# [Goal]
Duplicate the rows below verbatim, starting at the line that contains "Click Add Cat button in Cats List header" and ending at the line that contains "(x=20, y=366)", with both of those lines included.

# [Records supplied]

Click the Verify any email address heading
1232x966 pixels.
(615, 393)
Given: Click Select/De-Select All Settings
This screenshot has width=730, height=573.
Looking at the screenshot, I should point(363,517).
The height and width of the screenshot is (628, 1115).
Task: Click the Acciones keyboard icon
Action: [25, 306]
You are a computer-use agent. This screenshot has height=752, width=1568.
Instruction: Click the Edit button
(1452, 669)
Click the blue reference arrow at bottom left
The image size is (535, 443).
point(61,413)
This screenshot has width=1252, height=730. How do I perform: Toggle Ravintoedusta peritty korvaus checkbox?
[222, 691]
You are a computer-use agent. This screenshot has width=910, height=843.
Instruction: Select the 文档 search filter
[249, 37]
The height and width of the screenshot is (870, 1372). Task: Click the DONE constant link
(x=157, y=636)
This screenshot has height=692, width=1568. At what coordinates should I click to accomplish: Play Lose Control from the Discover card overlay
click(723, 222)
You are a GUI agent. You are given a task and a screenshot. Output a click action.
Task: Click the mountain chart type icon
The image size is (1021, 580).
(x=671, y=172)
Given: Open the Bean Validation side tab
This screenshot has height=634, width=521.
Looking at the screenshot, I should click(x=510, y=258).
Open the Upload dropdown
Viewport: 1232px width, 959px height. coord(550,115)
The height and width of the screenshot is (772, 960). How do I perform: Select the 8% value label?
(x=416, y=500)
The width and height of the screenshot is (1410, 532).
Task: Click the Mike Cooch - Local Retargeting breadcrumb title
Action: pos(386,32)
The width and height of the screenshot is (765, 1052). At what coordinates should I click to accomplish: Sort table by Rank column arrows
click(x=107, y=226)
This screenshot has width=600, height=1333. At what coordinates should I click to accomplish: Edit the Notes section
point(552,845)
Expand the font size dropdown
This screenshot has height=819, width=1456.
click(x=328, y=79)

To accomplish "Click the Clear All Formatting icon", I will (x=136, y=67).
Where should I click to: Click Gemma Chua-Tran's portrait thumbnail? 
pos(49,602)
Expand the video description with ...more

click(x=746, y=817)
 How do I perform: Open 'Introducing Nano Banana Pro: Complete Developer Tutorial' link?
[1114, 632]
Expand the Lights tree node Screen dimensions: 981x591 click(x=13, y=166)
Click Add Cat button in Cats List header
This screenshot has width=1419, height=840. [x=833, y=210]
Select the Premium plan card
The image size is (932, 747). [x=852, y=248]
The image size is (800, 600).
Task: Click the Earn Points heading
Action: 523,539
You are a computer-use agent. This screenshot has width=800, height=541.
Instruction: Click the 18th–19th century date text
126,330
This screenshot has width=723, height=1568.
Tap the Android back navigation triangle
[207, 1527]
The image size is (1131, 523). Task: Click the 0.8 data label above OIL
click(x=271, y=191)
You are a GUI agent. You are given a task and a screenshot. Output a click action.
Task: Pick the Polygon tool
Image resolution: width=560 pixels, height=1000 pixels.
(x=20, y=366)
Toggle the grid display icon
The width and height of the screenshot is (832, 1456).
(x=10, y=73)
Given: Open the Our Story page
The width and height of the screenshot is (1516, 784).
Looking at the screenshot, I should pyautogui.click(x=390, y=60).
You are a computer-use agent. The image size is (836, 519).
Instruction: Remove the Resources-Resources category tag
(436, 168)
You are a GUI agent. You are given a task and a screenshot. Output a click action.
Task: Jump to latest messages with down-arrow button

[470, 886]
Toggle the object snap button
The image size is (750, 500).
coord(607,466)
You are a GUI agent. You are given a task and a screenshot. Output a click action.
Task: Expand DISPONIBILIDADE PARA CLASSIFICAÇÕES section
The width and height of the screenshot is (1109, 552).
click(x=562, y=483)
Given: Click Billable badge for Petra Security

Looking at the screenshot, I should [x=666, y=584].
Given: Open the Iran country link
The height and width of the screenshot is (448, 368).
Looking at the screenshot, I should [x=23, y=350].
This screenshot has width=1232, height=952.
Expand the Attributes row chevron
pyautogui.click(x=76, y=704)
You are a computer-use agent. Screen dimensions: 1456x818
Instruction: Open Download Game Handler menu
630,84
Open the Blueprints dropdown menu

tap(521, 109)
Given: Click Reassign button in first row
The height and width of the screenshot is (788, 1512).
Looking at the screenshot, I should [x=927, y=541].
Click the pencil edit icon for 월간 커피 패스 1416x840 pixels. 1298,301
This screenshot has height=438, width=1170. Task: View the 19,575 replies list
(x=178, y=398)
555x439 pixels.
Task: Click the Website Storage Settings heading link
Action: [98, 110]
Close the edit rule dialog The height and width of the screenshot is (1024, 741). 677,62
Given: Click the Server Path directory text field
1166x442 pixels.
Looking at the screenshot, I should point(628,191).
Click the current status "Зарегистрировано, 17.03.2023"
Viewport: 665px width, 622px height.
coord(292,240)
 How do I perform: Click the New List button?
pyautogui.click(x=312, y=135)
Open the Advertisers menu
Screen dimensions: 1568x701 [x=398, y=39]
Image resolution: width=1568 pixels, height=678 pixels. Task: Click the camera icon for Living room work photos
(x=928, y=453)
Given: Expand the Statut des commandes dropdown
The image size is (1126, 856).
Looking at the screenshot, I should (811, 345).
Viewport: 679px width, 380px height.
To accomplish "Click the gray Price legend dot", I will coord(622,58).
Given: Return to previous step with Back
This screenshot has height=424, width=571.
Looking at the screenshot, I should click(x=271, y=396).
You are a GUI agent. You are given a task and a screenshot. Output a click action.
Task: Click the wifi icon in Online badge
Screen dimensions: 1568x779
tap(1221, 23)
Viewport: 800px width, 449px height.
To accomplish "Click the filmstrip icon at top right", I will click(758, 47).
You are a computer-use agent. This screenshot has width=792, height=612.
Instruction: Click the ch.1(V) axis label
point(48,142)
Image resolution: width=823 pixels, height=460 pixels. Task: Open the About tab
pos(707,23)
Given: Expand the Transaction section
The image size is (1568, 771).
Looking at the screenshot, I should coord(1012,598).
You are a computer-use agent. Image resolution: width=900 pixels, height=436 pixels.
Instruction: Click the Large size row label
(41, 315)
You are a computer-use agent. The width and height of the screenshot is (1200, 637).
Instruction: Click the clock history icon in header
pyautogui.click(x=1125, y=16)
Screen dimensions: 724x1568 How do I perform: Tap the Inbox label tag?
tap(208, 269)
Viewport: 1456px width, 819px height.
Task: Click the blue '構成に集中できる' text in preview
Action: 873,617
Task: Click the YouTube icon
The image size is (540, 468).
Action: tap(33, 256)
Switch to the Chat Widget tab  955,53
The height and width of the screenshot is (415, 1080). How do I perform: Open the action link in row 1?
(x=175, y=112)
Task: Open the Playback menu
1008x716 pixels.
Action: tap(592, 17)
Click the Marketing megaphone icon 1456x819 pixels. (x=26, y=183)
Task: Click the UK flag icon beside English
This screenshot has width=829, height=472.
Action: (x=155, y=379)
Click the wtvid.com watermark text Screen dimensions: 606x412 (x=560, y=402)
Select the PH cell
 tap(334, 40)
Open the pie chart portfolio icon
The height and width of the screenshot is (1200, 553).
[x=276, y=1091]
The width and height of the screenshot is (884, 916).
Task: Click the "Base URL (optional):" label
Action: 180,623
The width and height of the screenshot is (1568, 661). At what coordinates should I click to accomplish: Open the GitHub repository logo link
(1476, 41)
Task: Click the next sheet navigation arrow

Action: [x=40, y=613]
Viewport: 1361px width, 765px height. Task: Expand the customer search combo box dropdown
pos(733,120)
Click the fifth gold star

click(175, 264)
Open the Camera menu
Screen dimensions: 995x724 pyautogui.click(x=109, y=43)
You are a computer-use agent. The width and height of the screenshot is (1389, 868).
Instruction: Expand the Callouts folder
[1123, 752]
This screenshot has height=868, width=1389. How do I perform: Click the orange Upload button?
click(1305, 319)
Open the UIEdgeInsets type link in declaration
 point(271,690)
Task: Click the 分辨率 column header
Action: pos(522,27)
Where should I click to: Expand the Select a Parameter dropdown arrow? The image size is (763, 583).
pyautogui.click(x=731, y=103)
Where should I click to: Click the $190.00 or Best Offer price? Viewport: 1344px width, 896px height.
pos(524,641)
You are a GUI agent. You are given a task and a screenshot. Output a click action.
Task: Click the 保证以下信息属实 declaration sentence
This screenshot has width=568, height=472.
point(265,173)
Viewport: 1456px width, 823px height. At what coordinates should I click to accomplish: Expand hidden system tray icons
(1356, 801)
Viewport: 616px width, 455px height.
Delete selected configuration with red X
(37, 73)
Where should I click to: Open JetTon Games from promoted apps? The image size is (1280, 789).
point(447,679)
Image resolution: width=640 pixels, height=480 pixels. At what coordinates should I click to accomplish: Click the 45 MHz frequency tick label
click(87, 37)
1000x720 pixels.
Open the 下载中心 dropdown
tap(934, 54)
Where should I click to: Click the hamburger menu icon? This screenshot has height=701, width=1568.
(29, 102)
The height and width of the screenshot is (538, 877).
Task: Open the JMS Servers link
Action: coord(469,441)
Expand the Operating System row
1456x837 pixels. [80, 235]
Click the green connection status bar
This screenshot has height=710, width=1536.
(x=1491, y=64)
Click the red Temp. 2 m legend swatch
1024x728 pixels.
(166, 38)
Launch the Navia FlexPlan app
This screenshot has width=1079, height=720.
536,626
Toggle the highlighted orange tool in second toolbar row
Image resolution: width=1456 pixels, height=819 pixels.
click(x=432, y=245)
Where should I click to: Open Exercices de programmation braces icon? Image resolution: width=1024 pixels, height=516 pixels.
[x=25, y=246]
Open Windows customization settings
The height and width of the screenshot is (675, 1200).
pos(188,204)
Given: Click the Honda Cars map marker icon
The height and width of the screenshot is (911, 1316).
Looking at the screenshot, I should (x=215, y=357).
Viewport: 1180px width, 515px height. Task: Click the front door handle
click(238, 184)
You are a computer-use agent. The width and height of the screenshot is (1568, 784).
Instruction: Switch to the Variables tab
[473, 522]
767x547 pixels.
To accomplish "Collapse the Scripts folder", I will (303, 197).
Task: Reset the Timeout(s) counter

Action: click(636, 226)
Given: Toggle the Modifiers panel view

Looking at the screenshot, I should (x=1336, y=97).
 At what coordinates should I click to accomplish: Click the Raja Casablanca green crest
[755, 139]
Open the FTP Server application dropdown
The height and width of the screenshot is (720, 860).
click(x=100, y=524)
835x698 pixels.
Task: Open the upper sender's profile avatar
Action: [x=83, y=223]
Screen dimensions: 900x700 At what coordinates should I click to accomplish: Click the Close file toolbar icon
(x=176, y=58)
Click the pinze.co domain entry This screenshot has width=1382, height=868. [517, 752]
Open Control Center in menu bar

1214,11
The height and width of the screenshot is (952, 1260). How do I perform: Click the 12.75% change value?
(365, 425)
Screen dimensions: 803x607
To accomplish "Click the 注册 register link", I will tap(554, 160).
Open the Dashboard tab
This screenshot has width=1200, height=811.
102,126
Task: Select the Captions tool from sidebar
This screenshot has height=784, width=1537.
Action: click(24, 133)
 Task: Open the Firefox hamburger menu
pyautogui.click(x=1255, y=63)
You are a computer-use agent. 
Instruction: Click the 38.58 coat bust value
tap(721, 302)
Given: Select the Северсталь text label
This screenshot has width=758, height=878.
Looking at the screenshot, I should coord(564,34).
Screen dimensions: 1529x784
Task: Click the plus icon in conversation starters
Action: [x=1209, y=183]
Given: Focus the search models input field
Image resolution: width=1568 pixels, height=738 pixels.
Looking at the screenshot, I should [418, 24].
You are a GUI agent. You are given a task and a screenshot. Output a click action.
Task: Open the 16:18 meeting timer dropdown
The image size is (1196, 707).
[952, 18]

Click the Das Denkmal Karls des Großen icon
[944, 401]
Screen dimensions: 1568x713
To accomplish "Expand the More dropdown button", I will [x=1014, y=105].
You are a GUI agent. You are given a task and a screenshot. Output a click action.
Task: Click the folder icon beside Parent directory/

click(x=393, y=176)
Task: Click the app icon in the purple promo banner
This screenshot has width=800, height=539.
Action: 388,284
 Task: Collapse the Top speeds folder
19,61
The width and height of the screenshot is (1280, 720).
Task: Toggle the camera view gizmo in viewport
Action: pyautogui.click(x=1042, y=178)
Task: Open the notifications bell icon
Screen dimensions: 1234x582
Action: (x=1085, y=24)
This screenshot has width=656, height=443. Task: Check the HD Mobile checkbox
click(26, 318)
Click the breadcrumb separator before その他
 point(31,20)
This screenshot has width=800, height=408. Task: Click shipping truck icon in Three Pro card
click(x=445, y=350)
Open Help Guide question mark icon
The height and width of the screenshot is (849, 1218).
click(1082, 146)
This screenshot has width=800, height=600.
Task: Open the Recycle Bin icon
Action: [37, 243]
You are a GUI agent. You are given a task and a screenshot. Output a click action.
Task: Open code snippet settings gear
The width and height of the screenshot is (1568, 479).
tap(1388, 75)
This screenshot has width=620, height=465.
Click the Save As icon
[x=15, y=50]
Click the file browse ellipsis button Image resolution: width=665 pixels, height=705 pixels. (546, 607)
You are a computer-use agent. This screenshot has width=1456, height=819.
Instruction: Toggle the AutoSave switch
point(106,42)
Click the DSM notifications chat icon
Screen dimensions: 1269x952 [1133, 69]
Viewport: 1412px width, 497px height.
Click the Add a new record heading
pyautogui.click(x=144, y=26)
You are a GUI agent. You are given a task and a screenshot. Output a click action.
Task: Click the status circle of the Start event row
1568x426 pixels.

# [Response for this exercise]
Click Add Cat button in Cats List header
This screenshot has width=1419, height=840. [x=833, y=210]
Select the Premium plan card
The image size is (932, 747). [x=852, y=248]
The image size is (800, 600).
Task: Click the Earn Points heading
Action: 523,539
You are a computer-use agent. This screenshot has width=800, height=541.
Instruction: Click the 18th–19th century date text
126,330
This screenshot has width=723, height=1568.
Tap the Android back navigation triangle
[207, 1527]
The image size is (1131, 523). Task: Click the 0.8 data label above OIL
click(x=271, y=191)
You are a GUI agent. You are given a task and a screenshot. Output a click action.
Task: Pick the Polygon tool
Image resolution: width=560 pixels, height=1000 pixels.
(x=20, y=366)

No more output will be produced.